高校写真部の機材
高校写真部の生徒が使っているカメラにはどんなものがあるのか。個人的に見聞きした範囲で言えば、圧倒的にエントリークラスのデジタル一眼レフ、またはミラーレスが多いという印象です。具体的にはCanonEOS Kiss。NikonならD3000系か5000系。またはCanon EOS Kiss M,OLYMPUS(現OM SYSTEM)のPEN,OM-D シリーズなどのダブルズームセットが定番、と言ったところでしょうか。
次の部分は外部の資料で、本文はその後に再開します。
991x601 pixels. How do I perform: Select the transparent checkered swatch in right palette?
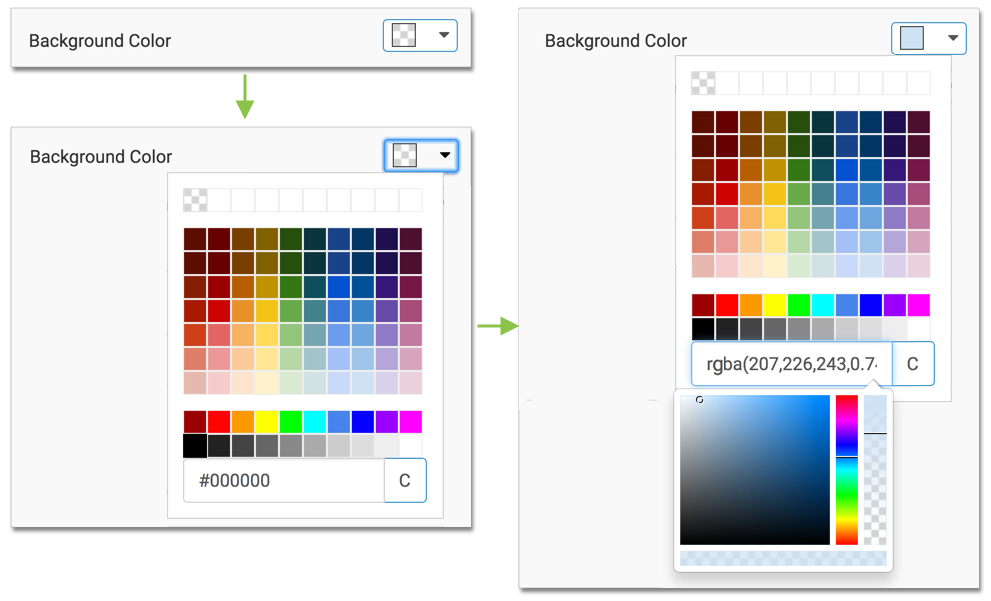pos(703,82)
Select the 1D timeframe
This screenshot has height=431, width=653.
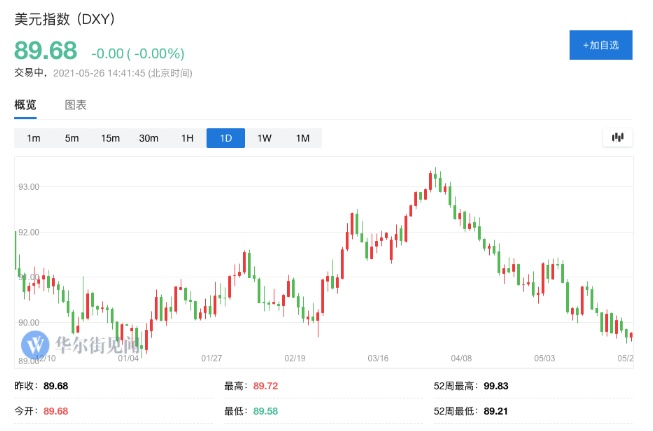[x=226, y=138]
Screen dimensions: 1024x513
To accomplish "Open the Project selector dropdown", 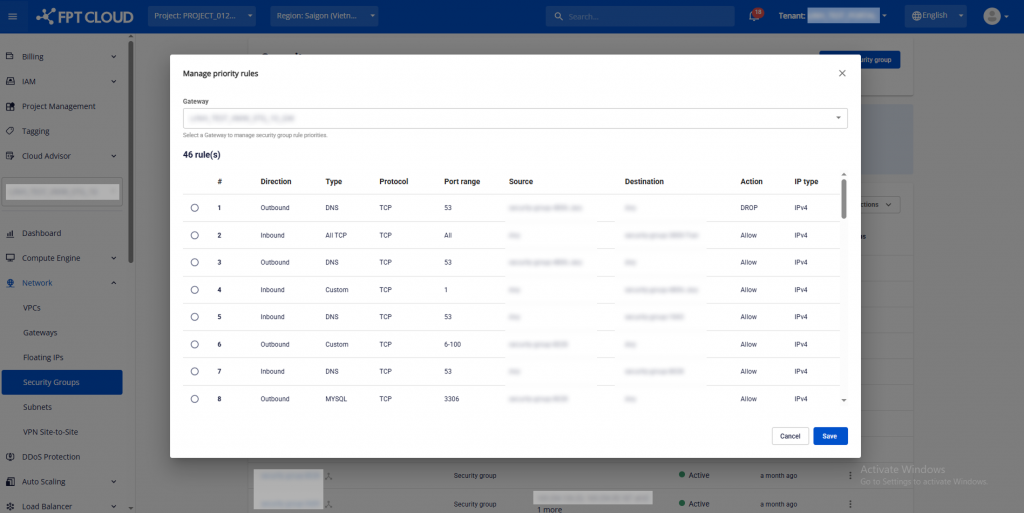I will point(202,16).
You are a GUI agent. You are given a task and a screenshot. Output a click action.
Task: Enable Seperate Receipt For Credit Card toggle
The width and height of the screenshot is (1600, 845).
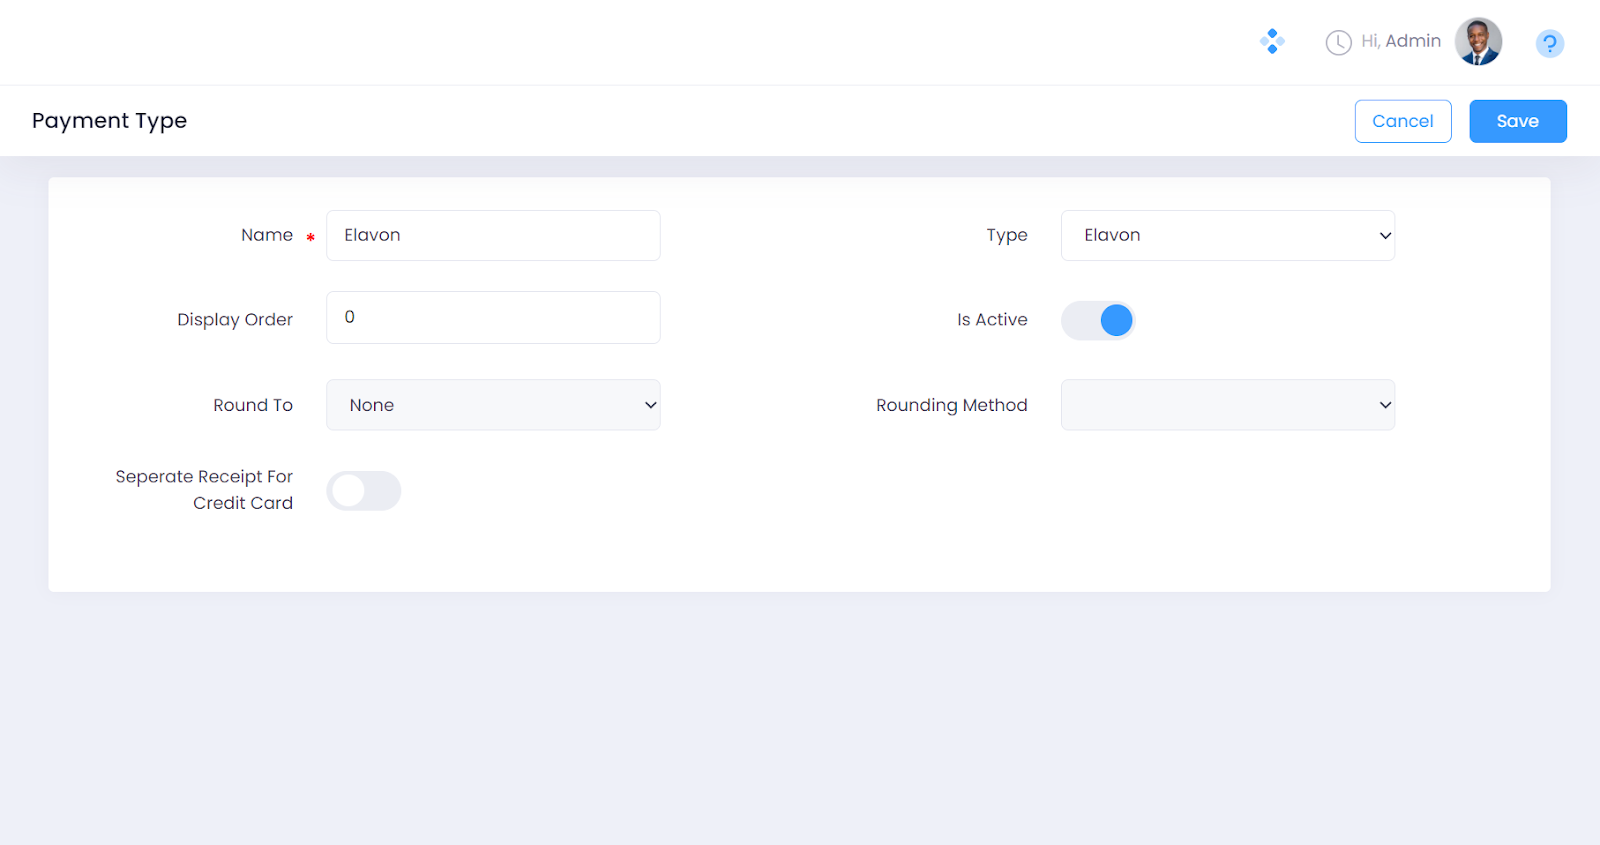click(364, 491)

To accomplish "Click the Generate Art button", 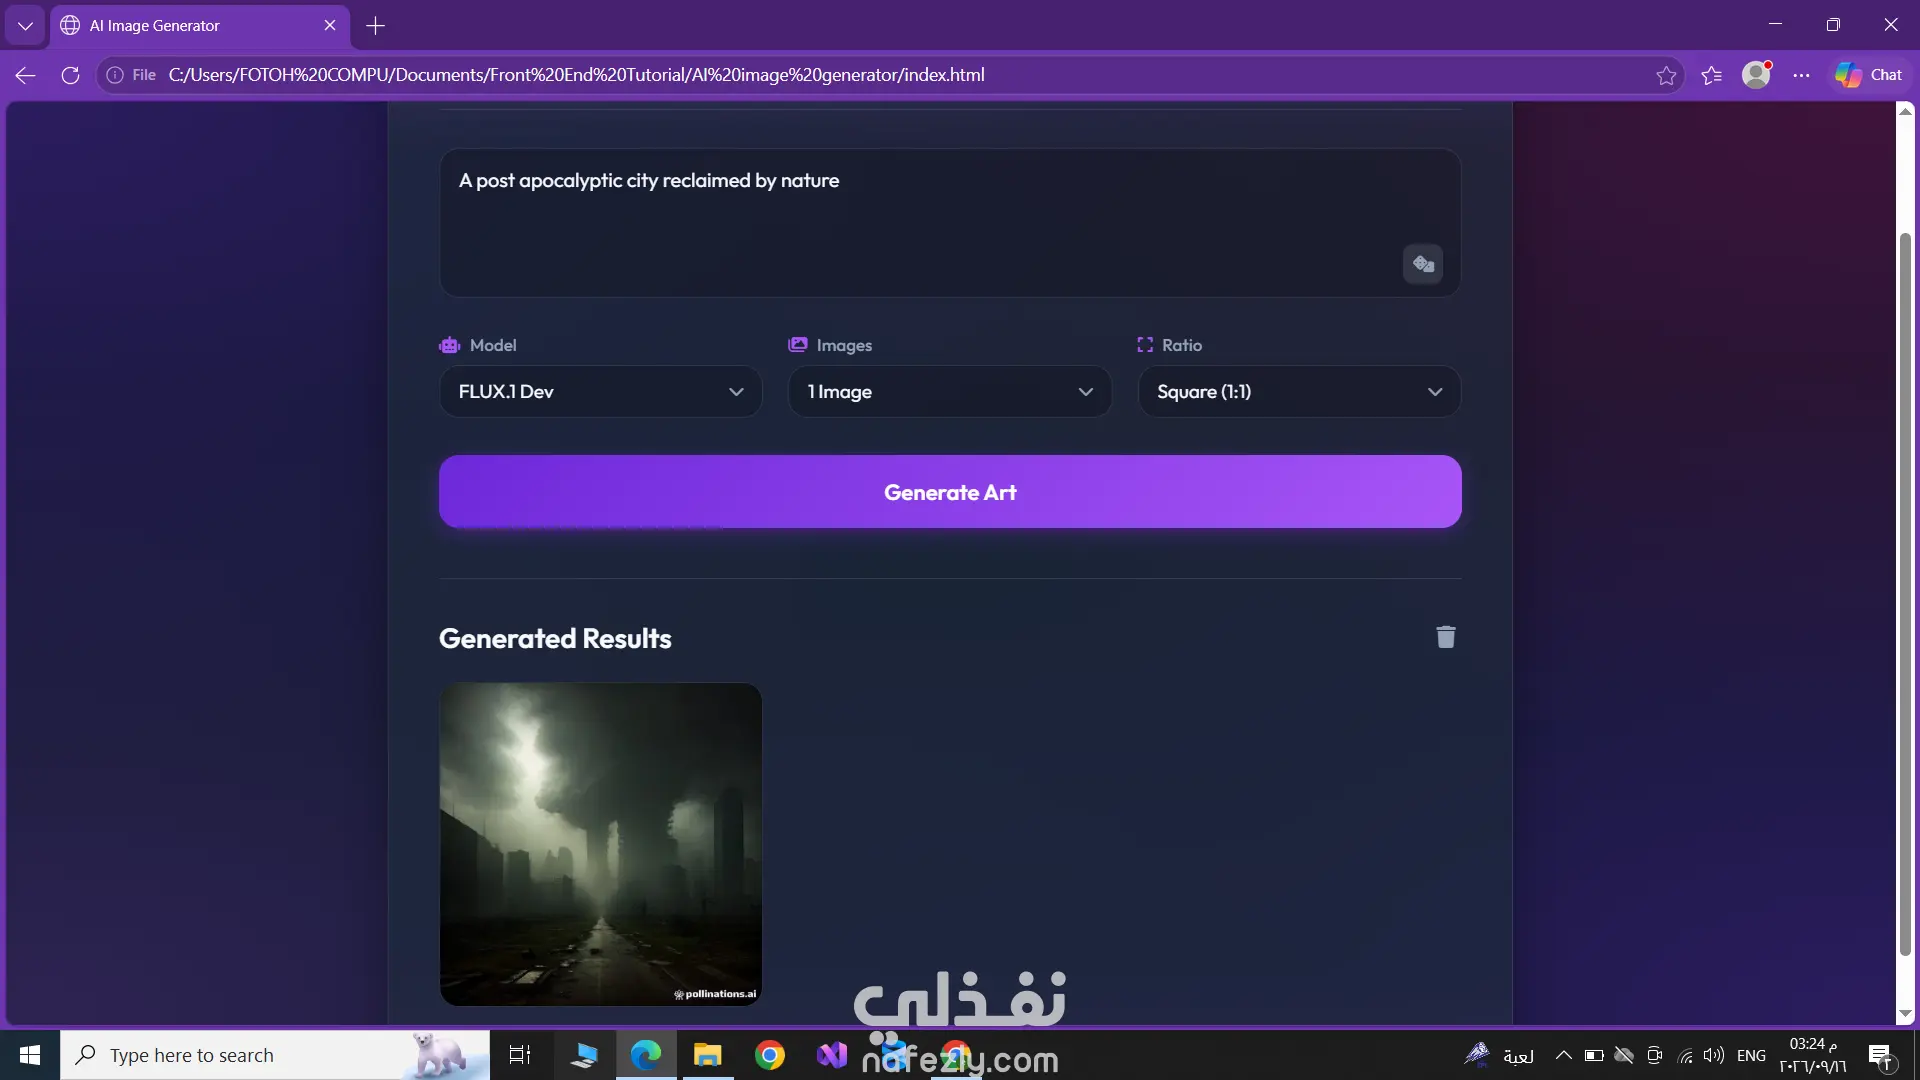I will [x=950, y=492].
理由はといえば、多分に高校生の家庭の経済的事情によるところが大きいと思います。スマホではない本格的なカメラといえばレンズ交換式。とはいえ高級機種には手が届かないのでエントリークラス。あるいは、店員さんに「写真部に入るんですけど、どのカメラがいいでしょうか?」と相談したらかなりの確率で売れ筋機種を薦められる、という事情もあるでしょう。
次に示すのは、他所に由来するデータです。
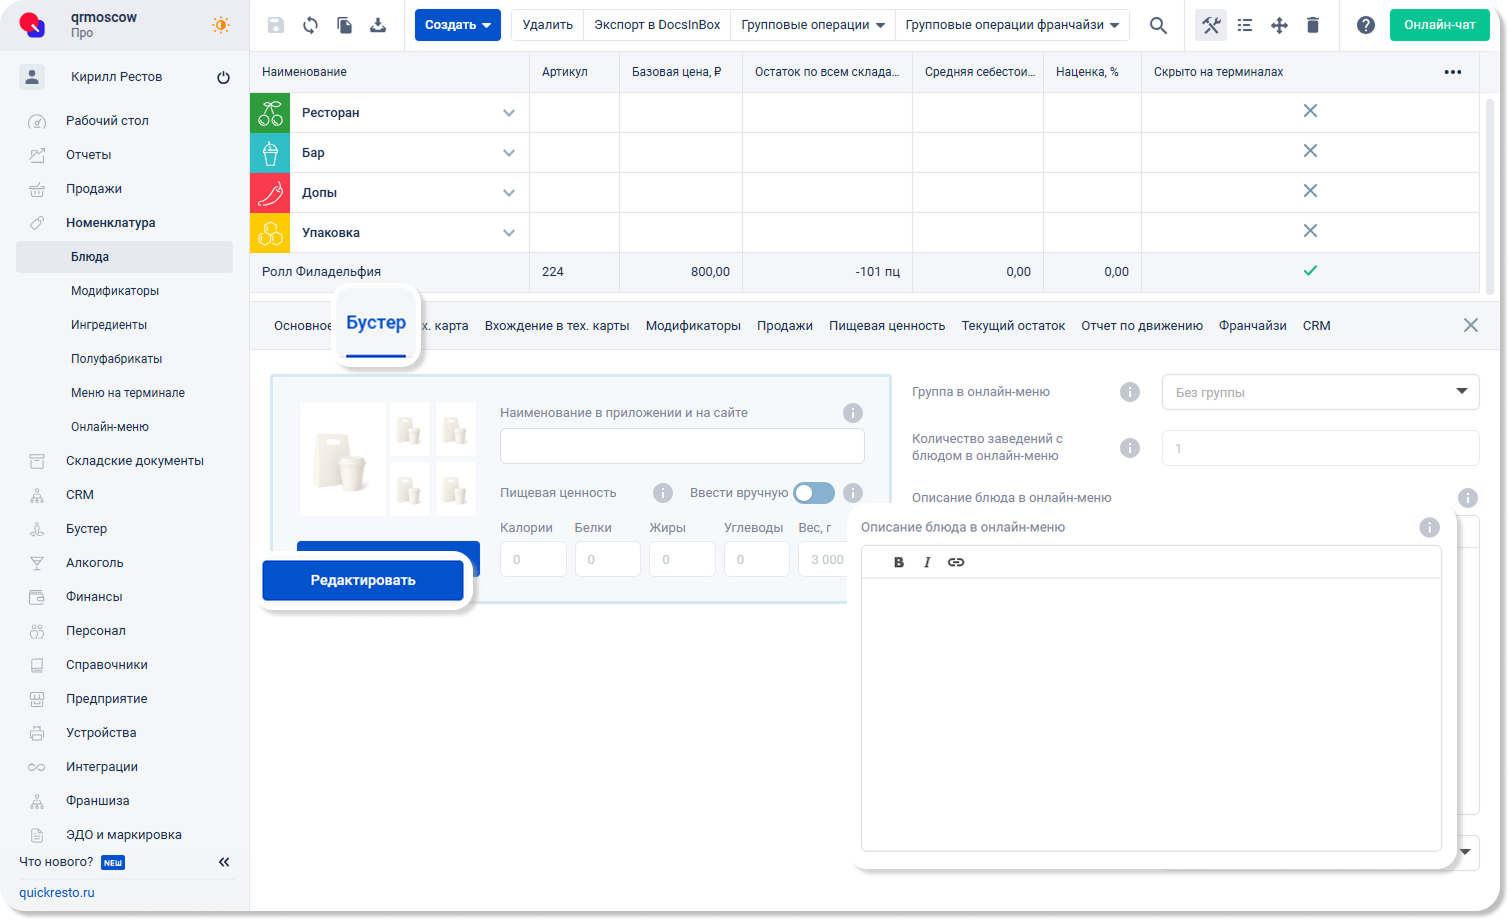Click the 'Наименование в приложении' input field
The height and width of the screenshot is (920, 1509).
[682, 446]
本来カメラ選びは「こういう写真が撮りたい→そのニーズを満たせる機能や性能のカメラは何ぞや?」という思考回路であるに越したことはないと思いますが、それは写真を始めたばかりの高校生にとってはいささかハードルが高い。
そもそも、断言すれば「AFの追従が・・・」とか「高感度ノイズが・・・」とか、はたまた「ボディーの質感が・・・」などという、私のようなオヤジユーザーが気にしがちなスペックの部分は、高校生たちはほとんど気にしていません(苦笑)。まあ、日頃スマホで写真を撮っているのだから当然と言えば当然なのですが。そんなことにこだわらずとも前述の機種はどれも一通りの撮影が可能ですし、レンズを買い足すことで対応できる被写体も広がりますので、無難な選択と言えます。
というか、高校生たちの写真を見ると「え、コレ本当にその(エントリークラスの)カメラで撮ったの??」と感じるほど内容も画質も素晴らしいものが多いので、機材の問題ではないんだな、とも思います。
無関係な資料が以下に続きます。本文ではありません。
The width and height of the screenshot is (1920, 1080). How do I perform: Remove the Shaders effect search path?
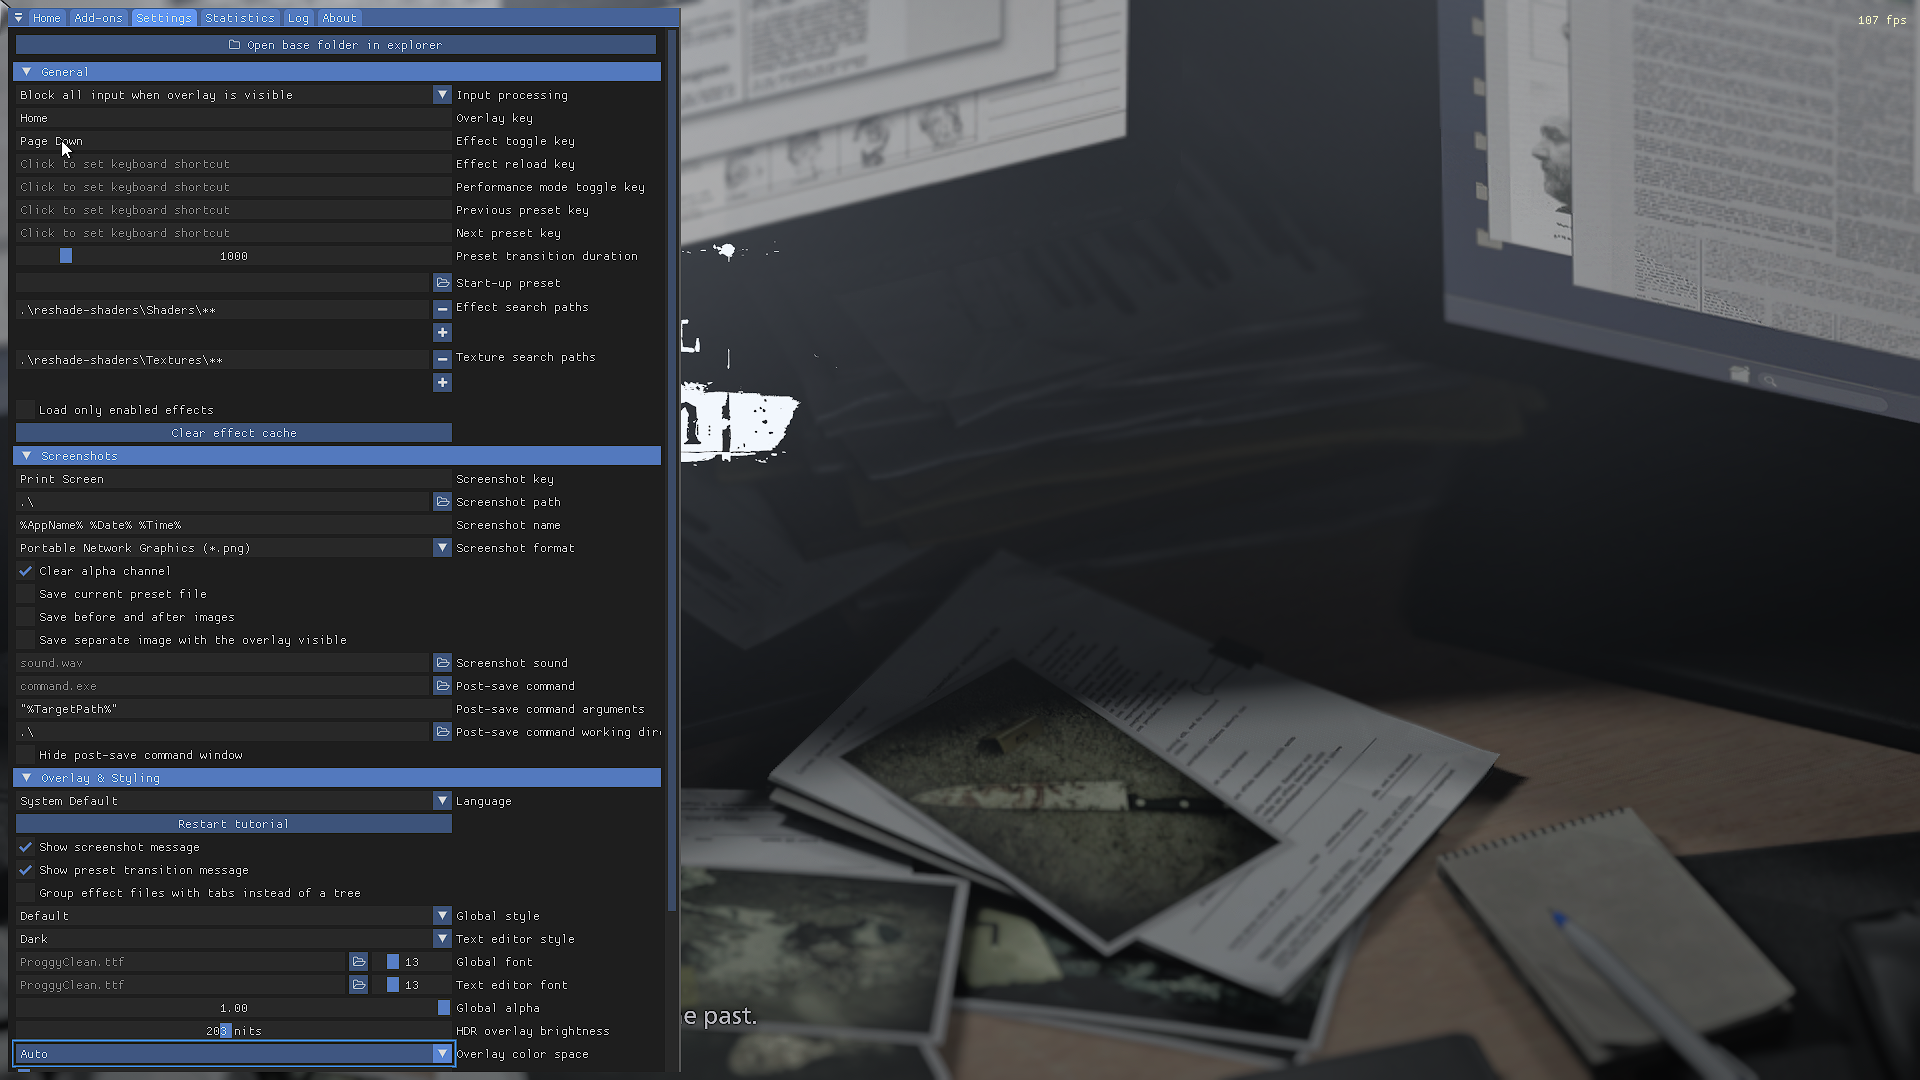[x=442, y=309]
むしろ問題なのは、露出やピントのことなどわからなくても、とにかく押せばきれいな写真(「いい写真」ではないですよ!)がカンタンに撮れてしまうので、絞りやシャッタースピード、ISO感度などの関係性を理解していない、あるいは諸々のカメラの設定を気にしていない(!)生徒も多いということかもしれません。ある種のブラックボックス化とでもいいましょうか。以前「写真甲子園2008」(全国大会)に監督として参加したとき、現地で「先生!やっと絞りとシャッタースピードの関係がつかめました!!」と部員に真顔で言われて、思わず絶句した思い出があります。
理屈がわからずともすごい写真を撮る高校生たちには勝てない。それが偽らざる実感です。